> [Job] Can you rewrite the lines below as a JSON list of strings, one string for each line, with the blank lines left out?

--- start ---

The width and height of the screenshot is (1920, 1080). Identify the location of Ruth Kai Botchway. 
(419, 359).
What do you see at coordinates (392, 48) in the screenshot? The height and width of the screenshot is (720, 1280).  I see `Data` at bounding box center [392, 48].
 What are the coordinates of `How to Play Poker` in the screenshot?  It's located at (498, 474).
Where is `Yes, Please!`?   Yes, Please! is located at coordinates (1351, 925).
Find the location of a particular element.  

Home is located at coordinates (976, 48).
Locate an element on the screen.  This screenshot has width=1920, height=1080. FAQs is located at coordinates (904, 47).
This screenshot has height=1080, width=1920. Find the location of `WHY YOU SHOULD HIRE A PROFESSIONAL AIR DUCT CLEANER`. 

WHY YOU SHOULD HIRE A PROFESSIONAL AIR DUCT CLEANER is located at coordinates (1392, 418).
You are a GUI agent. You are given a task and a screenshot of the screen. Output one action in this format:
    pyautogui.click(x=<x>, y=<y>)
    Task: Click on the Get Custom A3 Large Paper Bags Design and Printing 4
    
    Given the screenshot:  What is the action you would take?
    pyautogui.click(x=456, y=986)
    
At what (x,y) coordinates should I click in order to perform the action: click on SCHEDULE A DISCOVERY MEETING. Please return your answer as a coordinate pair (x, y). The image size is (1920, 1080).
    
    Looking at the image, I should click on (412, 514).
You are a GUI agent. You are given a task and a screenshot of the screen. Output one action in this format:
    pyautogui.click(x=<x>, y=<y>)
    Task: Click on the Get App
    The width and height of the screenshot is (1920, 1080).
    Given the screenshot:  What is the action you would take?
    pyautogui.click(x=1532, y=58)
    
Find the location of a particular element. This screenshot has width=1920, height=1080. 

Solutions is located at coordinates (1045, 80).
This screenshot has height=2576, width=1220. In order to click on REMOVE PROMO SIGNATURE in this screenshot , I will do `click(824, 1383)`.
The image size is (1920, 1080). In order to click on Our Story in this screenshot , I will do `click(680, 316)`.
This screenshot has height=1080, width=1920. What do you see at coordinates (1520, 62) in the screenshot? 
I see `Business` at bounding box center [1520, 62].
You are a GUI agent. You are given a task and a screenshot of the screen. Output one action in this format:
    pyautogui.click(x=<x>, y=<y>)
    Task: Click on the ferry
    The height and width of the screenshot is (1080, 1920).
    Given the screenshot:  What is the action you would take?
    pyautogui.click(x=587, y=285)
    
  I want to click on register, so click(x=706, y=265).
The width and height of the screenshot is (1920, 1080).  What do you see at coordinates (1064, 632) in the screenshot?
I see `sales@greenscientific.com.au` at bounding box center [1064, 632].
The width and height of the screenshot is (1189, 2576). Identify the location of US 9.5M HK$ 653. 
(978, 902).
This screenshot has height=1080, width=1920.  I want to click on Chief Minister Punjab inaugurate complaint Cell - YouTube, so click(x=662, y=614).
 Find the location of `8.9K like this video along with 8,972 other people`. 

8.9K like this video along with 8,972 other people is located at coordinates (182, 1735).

--- end ---

> [Result]
[
  "The width and height of the screenshot is (1920, 1080). Identify the location of Ruth Kai Botchway. ",
  "(419, 359).",
  "What do you see at coordinates (392, 48) in the screenshot? The height and width of the screenshot is (720, 1280).  I see `Data` at bounding box center [392, 48].",
  " What are the coordinates of `How to Play Poker` in the screenshot?  It's located at (498, 474).",
  "Where is `Yes, Please!`?   Yes, Please! is located at coordinates (1351, 925).",
  "Find the location of a particular element.  ",
  "Home is located at coordinates (976, 48).",
  "Locate an element on the screen.  This screenshot has width=1920, height=1080. FAQs is located at coordinates (904, 47).",
  "This screenshot has height=1080, width=1920. Find the location of `WHY YOU SHOULD HIRE A PROFESSIONAL AIR DUCT CLEANER`. ",
  "WHY YOU SHOULD HIRE A PROFESSIONAL AIR DUCT CLEANER is located at coordinates (1392, 418).",
  "You are a GUI agent. You are given a task and a screenshot of the screen. Output one action in this format:",
  "    pyautogui.click(x=<x>, y=<y>)",
  "    Task: Click on the Get Custom A3 Large Paper Bags Design and Printing 4",
  "    Given the screenshot:  What is the action you would take?",
  "    pyautogui.click(x=456, y=986)",
  "At what (x,y) coordinates should I click in order to perform the action: click on SCHEDULE A DISCOVERY MEETING. Please return your answer as a coordinate pair (x, y). The image size is (1920, 1080).",
  "    Looking at the image, I should click on (412, 514).",
  "You are a GUI agent. You are given a task and a screenshot of the screen. Output one action in this format:",
  "    pyautogui.click(x=<x>, y=<y>)",
  "    Task: Click on the Get App",
  "    The width and height of the screenshot is (1920, 1080).",
  "    Given the screenshot:  What is the action you would take?",
  "    pyautogui.click(x=1532, y=58)",
  "Find the location of a particular element. This screenshot has width=1920, height=1080. ",
  "Solutions is located at coordinates (1045, 80).",
  "This screenshot has height=2576, width=1220. In order to click on REMOVE PROMO SIGNATURE in this screenshot , I will do `click(824, 1383)`.",
  "The image size is (1920, 1080). In order to click on Our Story in this screenshot , I will do `click(680, 316)`.",
  "This screenshot has height=1080, width=1920. What do you see at coordinates (1520, 62) in the screenshot? ",
  "I see `Business` at bounding box center [1520, 62].",
  "You are a GUI agent. You are given a task and a screenshot of the screen. Output one action in this format:",
  "    pyautogui.click(x=<x>, y=<y>)",
  "    Task: Click on the ferry",
  "    The height and width of the screenshot is (1080, 1920).",
  "    Given the screenshot:  What is the action you would take?",
  "    pyautogui.click(x=587, y=285)",
  "  I want to click on register, so click(x=706, y=265).",
  "The width and height of the screenshot is (1920, 1080).  What do you see at coordinates (1064, 632) in the screenshot?",
  "I see `sales@greenscientific.com.au` at bounding box center [1064, 632].",
  "The width and height of the screenshot is (1189, 2576). Identify the location of US 9.5M HK$ 653. ",
  "(978, 902).",
  "This screenshot has height=1080, width=1920.  I want to click on Chief Minister Punjab inaugurate complaint Cell - YouTube, so click(x=662, y=614).",
  " Find the location of `8.9K like this video along with 8,972 other people`. ",
  "8.9K like this video along with 8,972 other people is located at coordinates (182, 1735)."
]